Procurando dar luz a esta questão a entrevista a A. revela a dimensão e o potencial que as práticas terapêuticas santomenses assumem no quotidiano e, em simultâneo, o modo como (re)formatam experiências de vida: “…eu tive grávida, não gosto de ir ao médico mas por isso comecei a ir ao médico mais vezes. [Por outro lado] Mesmo cá em Portugal arranjaram-me não sei quantas folhas para tomar banho, para ajudar com a gravidez […] a ‘medicina tradicional’ na gravidez é uma coisa indispensável. Porque mesmo eu que cresci cá, as pessoas com quem nós convivemos cá, mesmo cá! […] Só o facto de saberem que estava grávida começaram a perguntar se eu já tomei a folha não sei quê, se já tomei banho com a folha não sei quantas e “obrigaram-me” automaticamente a entrar nesse sistema. É uma coisa que vai acompanhar a malta para o resto da vida, acho eu! […] agora se eu tiver outro filho já sei que tenho que mandar vir não sei quantas folhas para fazer isto e aquilo […] A., 21 anos, Julho de 2016, Porto.

Contemplando ainda a variabilidade social do conhecimento, em particular, das plantas medicinais e dos seus usos, atenta-se à presença de um vasto conhecimento trazido do “passado” com aplicação prática no “presente”.

Práticas que se reproduzem ao longo de várias gerações mas cuja explicação remete frequentemente para o conhecimento dos mais velhos: […] tem algumas folhas que as pessoas mais velhas escolhem lá nas roças e a gente ferve aquelas folhas e desmancha tudo dentro de uma bacia e senta em cima. Quando a mulher sai mesmo do hospital, depois de ter o bebé e vai para casa tem que fazer isso durante uns três dias ou uma semana. […]. Diz-se que é para o órgão genital ficar mais rijo, mais resistente e também para ajudar a mãe a cicatrizar a ferida mais rápido. […] foi cá mas fiz. Tive pessoas que foram lá de férias e me trouxeram as folhas e eu fiz cá em casa. Tive ajuda de uma amiga porque a minha mãe naquele momento não estava cá. E., Agosto de 2016, Coimbra.

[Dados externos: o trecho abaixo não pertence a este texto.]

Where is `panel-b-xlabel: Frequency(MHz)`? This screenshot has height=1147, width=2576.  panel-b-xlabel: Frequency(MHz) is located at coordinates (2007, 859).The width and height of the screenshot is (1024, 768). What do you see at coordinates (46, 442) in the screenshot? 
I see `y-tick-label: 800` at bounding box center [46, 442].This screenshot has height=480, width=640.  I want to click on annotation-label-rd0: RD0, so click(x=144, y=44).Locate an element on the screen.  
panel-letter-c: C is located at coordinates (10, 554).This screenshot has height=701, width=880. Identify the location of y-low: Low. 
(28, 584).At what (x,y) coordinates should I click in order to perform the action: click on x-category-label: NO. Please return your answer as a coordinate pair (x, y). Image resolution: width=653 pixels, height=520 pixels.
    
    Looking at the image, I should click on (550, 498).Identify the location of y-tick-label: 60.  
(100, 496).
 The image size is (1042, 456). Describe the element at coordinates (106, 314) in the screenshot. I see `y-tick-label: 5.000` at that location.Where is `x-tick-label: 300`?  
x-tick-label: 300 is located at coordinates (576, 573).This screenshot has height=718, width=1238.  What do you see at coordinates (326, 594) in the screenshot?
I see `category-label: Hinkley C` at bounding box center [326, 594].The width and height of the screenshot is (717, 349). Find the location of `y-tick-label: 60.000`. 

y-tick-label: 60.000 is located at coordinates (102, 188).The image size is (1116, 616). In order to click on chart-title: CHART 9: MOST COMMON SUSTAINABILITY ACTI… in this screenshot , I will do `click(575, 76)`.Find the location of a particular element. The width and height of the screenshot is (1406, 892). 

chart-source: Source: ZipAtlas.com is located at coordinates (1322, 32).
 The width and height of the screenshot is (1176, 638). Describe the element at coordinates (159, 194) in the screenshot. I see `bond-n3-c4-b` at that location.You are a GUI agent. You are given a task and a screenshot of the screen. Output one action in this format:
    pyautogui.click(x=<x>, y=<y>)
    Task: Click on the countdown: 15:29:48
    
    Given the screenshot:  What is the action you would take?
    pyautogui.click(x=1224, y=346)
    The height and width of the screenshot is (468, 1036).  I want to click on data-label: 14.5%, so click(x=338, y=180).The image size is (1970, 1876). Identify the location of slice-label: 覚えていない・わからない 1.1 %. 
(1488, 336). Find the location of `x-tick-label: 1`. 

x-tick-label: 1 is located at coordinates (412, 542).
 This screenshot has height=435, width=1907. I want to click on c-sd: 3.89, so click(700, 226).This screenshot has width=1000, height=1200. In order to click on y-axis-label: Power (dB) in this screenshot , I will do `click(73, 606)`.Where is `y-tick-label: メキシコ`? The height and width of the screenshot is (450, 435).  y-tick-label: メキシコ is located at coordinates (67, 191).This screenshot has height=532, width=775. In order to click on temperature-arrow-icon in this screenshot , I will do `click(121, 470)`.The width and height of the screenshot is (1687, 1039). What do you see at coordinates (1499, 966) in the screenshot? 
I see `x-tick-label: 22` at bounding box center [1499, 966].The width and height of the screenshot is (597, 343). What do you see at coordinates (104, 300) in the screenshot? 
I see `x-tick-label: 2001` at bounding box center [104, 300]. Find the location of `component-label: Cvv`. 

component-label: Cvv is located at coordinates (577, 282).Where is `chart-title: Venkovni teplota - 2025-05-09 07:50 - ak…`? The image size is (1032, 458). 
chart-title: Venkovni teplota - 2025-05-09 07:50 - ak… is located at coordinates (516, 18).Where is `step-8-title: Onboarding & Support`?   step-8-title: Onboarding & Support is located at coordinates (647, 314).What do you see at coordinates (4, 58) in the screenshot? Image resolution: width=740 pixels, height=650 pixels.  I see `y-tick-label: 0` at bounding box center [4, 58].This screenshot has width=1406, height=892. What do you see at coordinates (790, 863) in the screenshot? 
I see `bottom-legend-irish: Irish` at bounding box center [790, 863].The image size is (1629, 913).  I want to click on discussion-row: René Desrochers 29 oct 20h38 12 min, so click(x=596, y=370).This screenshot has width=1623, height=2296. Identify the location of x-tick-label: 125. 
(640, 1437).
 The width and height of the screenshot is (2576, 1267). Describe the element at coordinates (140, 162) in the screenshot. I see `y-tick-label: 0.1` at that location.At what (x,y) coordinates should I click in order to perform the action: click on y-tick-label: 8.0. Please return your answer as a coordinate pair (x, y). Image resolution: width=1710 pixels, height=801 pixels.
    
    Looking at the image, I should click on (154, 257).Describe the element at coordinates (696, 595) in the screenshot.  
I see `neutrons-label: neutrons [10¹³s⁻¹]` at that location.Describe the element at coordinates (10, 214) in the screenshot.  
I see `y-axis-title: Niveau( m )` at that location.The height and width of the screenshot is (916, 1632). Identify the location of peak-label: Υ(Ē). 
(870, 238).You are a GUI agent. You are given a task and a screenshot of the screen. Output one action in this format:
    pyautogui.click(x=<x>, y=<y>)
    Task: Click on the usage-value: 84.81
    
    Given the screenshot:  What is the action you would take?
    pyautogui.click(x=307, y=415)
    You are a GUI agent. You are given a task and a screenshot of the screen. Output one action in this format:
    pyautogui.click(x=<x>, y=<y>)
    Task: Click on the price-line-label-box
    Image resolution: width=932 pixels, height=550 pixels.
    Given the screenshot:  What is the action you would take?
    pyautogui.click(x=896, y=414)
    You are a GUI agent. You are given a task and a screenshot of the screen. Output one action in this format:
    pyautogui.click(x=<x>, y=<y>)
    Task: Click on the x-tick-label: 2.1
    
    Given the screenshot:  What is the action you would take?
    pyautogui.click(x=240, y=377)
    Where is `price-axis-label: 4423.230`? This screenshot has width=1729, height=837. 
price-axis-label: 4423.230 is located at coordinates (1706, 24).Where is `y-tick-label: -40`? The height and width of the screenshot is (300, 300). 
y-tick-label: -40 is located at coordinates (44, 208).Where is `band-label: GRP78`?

De sublinhar que também a própria flexibilidade do conhecimento [1] nos alerta para os processos de apropriação e adaptação de saberes e práticas cujo carácter eminentemente circulatório e transformativo permite compreender precisamente os moldes em que opera a sua continuidade histórica e social. Tal remete para um conjunto de questões que possibilitam contextualizar os sistemas terapêuticos e os processos que permeiam os discursos de legitimação, bem como a retórica em torno da eficácia terapêutica e até mesmo dos seus limites.

A circulação destes bens terapêuticos e o propósito final a que se destinam: cuidar, conduz-nos para reflectir, por um lado, sobre as redes de cuidado interpessoal e respectivas micro dinâmicas que aclaram processos de preparação e intercâmbio de um vasto conjunto de mezinhas e afins e, por outro lado, sobre todo mercado (in)formal que potencia. Pode-se dizer que constituem, assim, redes (in)formais de cuidado consolidadas a partir do trânsito contínuo de bens que além de sinalizarem o garante da sustentabilidade social e cultural dos usos das plantas, também fomentam o desenvolvimento de um mercado informal (troca, compra e venda) de valor socioeconómico interessante, tanto na origem como no destino.

Notas

[1] Moreira-Frazão, Amélia (2010) A natureza em perspectiva: reflexões sobre saberes ecológicos locais e conhecimentos científicos, In A.G.C Alves, F.J.B Souto, N. Peroni (Org.) – Etnoecologia em perspectiva: natureza, cultura e conservação, Recife: NUPEEA, pp. 75-88.